"Al Baghdadi está morto e o mundo agora é um lugar mais seguro", disse Trump com pose do "homem que matou o facínora". (Foto: Timothy A Clary/AFP)

Com o processo de impeachment ganhando fôlego e até supostas ‘armas fumegantes’ – evidências incontestáveis, no imaginário norte-americano -, o presidente Donald Trump agiu decisivamente neste domingo (27) para alegrar seu eleitorado e mudar de assunto, anunciando pomposamente a execução do chefe dos terroristas do ‘Estado Islâmico’, Abu Bakr Al Baghdadi, por tropas especiais norte-americanas, no noroeste da Síria.

Na véspera, para criar clima, tuitara que “algo muito grande acabou de acontecer” e, após oficializar a “ousada operação”, asseverou que o mundo “estava mais seguro”, “Abu Bakr Al Baghdadi está morto”.

Trump asseverou que o terrorista havia morrido “como um cão” na tentativa de fuga por um túnel, “gemendo, gritando e chorando”, até se ver sem saída diante do “poderio americano” e acionar um colete explosivo que usava, “matando a si e três filhos que o acompanhavam”.

A Casa Branca depois relatou que na manhã de sábado houve a confirmação sobre a presença do terrorista em Idlib, em local que já estava sob vigilância há duas semanas, e que oito helicópteros haviam participado da incursão, mais dois drones, aviões e tropas especiais.

Segundo Trump, os EUA “levaram o líder terrorista número um do mundo à justiça” – afirmação que não procede, já que não houve qualquer julgamento – afinal poderia se tornar embaraçador Al Baghdadi contar como é que aquelas SUVs importadas novinhas em folha, aquelas montanhas de dólares e tanto armamento foram parar nas mãos do seu bando de assassinos no meio do deserto. Ou como podia revender à vontade petróleo roubado.

Pior ainda, como ele ia explicar o que fazia naquela reunião em maio de 2013, em que posou para foto ao lado do senador John McCain, num convescote de ‘combatentes da liberdade’ para a Síria? Em Kiev, no ano seguinte, McCain distribuiu rosquinhas e notas de cem dólares. E lá, o que teria sido? Quibe? Esfihas?

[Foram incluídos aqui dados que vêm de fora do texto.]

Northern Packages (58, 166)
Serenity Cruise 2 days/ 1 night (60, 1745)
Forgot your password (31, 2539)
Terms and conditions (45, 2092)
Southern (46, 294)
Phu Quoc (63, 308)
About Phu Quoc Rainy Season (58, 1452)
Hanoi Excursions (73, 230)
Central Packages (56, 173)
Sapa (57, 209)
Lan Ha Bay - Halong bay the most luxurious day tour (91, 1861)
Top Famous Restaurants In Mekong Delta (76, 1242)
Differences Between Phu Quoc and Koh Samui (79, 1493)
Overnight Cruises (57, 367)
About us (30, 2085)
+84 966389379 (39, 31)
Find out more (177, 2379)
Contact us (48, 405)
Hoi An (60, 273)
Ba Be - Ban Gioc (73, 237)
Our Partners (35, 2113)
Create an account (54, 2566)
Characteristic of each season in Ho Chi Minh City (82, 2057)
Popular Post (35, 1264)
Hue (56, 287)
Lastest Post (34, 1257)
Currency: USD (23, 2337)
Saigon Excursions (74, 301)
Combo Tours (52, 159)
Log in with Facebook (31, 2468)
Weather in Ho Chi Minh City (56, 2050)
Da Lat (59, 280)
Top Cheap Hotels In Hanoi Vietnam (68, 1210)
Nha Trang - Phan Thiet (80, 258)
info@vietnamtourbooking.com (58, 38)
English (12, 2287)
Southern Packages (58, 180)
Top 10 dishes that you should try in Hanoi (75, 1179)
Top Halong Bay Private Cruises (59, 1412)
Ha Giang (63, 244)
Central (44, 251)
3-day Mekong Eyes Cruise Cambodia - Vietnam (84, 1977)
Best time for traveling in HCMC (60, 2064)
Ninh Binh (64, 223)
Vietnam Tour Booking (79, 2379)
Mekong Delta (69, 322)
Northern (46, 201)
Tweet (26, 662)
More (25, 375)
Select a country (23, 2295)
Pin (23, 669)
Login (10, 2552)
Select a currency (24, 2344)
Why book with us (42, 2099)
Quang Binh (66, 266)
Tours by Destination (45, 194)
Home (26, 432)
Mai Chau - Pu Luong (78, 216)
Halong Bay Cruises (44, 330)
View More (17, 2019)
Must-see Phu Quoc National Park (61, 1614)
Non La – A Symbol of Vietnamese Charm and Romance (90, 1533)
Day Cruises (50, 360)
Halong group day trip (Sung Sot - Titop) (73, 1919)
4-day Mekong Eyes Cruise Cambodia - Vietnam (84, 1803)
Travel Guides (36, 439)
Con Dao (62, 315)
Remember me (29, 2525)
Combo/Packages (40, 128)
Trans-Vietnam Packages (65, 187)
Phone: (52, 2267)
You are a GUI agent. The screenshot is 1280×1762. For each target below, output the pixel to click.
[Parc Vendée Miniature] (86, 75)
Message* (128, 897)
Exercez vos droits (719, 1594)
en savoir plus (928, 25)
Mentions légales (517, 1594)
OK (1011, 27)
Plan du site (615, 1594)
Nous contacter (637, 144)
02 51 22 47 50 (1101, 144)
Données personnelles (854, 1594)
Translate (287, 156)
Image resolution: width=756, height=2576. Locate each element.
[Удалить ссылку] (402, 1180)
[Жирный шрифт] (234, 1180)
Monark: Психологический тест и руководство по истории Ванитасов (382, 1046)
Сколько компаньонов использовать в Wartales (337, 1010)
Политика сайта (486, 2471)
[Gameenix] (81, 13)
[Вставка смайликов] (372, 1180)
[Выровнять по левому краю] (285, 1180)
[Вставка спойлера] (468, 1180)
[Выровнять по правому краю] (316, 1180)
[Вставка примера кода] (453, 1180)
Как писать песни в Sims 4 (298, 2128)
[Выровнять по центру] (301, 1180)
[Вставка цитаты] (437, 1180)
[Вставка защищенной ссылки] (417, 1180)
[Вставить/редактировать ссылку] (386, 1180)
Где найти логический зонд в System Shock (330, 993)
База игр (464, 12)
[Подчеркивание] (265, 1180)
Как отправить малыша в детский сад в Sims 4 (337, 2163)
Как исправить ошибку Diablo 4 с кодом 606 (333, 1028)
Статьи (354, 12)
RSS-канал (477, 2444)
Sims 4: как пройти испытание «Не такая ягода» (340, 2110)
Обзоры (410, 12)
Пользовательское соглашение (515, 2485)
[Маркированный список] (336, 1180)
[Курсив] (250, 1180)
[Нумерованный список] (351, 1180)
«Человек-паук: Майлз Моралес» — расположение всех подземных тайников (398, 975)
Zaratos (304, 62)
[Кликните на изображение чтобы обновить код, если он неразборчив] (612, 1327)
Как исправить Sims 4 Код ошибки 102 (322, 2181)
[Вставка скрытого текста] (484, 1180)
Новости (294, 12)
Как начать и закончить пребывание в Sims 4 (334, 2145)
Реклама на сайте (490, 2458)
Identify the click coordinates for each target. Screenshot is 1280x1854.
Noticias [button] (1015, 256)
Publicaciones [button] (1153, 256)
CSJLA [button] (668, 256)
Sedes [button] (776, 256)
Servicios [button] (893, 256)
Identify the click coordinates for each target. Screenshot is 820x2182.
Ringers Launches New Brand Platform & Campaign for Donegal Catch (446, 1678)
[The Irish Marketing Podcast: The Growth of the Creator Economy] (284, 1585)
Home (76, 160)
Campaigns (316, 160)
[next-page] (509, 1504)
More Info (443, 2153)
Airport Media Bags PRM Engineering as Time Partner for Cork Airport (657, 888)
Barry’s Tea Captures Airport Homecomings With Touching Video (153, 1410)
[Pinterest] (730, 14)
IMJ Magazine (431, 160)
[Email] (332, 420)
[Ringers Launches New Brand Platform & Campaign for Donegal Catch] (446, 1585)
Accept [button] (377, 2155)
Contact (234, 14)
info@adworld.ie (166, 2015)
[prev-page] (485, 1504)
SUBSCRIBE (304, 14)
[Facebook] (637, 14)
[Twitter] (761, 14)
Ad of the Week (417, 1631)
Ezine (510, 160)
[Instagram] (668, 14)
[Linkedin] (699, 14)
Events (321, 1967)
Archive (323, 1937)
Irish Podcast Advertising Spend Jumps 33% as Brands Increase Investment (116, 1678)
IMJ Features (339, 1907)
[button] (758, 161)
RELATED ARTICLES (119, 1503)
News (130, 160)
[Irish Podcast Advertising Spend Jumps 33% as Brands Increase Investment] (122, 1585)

Não é a primeira vez que Al Baghdadi é declarado morto. Havia um prêmio sobre sua cabeça de US$ 25 milhões. A ser verdadeiro que uma operação das forças especiais haja executado sumariamente Al Baghdadi, é de se esperar que nos quintos dos infernos seja McCain que faça as honras da casa ao novo inquilino.

Segundo a agência turca de notícias Anadolu, a operação durou horas e o líder terrorista morreu perto da aldeia de Barisha. Os corpos de sete pessoas foram encontrados no local da operação, incluindo uma criança e três mulheres, informou a agência. Modestamente, o chefe do Pentágono de Trump, Mark Esper, disse que a incursão que resultou na morte de Al Baghdadi foi “uma operação brilhantemente executada”.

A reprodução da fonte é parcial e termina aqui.